‘Slave Play’ Theater Review: A Twisty Play That’s One Giant Trigger Warning

Jeremy O. Harris’ provocative professional debut is uneven but wildly ambitious

slave play
Photo: Joan Marcus

Jeremy O. Harris’ “Slave Play,” which opened Sunday at Off Broadway’s New York Theatre Workshop, is a giant trigger warning in three acts. This is an ambitious, at times uneven satire about race and sex and power and politics that seems designed to provoke.

It begins with the surprisingly graphic onstage couplings of three interracial couples on an antebellum Virginia plantation. A white overseer named Jim (Paul Alexander Nolan) hooks up with a broom-wielding slave named Kaneisha (Teyonah Parris, “If Beale Street Could Talk”) — though not before forcing her to eat cantaloupe off the floor. A white mistress (Annie McNamara) orders an educated mixed-race slave, Phillip (Sullivan Jones), to play the violin before penetrating him with a dildo. And a black overseer (Ato Blankson-Wood) brings himself to orgasm when he makes a white indentured servant (James Cusati-Moyer) lick his boots.

But since we first meet Keneisha twerking to Rihanna’s “Work” and Phillip picks out an R. Kelly tune on his fiddle, things are not quite what they seem. Indeed, Harris — a student at Yale Drama School who has two shows opening Off Broadway this season — has a very big twist up his sleeve. (No spoilers here.)

Harris’ intentions become clearer in the middle section of his three-act, intermissionless play, with the introduction of two modern-day academics-cum-therapists (Chalia La Tour and Irene Sofia Lucio) who use terms like “heteropatriarchal” and “positionality” in an attempt to help people to “process” their feelings.

That processing does not seem to go well for anyone, including the well-intentioned therapists themselves who seek to impose in-vogue theory on the messy reality of American race relations. Nor does it bolster the white (or paler) people, who seem surprised to get no credit for good intentions.

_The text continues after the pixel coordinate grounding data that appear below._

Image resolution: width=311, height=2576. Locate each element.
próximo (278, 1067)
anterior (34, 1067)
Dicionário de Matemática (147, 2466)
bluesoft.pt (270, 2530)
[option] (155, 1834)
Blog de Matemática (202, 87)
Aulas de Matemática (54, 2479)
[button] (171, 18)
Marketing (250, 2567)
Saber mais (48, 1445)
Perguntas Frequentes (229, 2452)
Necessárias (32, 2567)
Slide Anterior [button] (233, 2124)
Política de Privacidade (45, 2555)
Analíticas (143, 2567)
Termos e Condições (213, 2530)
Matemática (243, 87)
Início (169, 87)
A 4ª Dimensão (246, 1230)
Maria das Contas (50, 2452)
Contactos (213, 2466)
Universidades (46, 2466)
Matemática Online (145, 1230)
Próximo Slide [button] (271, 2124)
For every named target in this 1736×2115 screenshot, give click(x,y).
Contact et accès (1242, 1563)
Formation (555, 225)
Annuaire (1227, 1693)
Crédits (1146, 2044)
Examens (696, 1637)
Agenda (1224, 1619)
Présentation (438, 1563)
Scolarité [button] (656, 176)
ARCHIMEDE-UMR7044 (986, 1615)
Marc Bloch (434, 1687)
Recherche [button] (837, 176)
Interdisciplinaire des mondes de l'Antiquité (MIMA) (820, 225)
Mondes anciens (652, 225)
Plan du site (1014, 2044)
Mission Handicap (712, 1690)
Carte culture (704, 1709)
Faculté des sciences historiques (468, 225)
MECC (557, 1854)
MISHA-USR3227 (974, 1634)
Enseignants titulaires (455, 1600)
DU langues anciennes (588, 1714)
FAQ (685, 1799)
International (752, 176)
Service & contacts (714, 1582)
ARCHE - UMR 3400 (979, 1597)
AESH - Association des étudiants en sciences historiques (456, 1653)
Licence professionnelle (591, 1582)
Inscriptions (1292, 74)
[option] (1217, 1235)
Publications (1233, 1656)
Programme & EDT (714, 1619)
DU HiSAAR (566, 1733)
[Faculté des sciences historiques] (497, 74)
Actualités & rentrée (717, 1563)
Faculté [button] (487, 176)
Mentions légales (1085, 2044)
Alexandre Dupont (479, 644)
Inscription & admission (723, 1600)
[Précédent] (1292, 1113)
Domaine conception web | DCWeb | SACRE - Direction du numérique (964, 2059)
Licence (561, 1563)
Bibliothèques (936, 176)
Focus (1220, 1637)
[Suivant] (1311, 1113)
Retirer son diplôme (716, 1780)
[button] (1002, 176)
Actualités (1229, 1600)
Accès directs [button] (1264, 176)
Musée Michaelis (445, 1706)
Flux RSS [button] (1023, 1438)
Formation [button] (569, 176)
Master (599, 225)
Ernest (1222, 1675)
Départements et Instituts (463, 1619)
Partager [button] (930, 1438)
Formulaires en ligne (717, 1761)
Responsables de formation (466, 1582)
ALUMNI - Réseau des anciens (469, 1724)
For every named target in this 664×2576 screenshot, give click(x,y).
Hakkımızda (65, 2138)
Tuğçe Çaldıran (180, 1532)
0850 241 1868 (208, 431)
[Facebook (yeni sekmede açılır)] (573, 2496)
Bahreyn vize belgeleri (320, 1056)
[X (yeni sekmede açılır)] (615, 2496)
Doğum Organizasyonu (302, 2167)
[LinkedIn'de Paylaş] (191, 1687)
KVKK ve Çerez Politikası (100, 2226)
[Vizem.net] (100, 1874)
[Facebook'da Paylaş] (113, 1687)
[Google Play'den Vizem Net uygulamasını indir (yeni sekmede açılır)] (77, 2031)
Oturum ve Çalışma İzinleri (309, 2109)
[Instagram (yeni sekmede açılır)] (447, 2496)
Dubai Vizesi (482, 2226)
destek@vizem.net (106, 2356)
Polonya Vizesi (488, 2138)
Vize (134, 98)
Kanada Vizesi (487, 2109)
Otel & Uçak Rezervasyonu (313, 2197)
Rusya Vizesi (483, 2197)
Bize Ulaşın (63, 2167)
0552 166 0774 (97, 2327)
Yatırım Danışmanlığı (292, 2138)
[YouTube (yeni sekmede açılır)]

“You’re the virus,” one character tells them at one point, recalling the decimation of indigenous peoples by the arrival of Europeans to the American continent. “Your mere presence was biological warfare.”

“Slave Play” can be saggy; each of the three acts would benefit from some trimming. And the third act, which reunites one of the couples in an encounter that is both intimate and humiliatingly raw, seems more designed to shock than illuminate.

At no point do we believe that these are flesh-and-blood humans who might have chosen to be together in a relationship; they seem more like props — or in this case, agitprops — for Harris’ provocative message about the dreadful state of race relations, which seems to have hobbled everyone, white and black.

In Harris’ view, patterns of oppression have become so ingrained that even African Americans fail to recognize its footprints — even when they are clearly marked on their backs. “Slave Play”  recalls the work of Thomas Bradley and Robert O’Hara (who directs this production, sometimes too broadly) and it announces the arrival of a bold and challenging new voice in theater.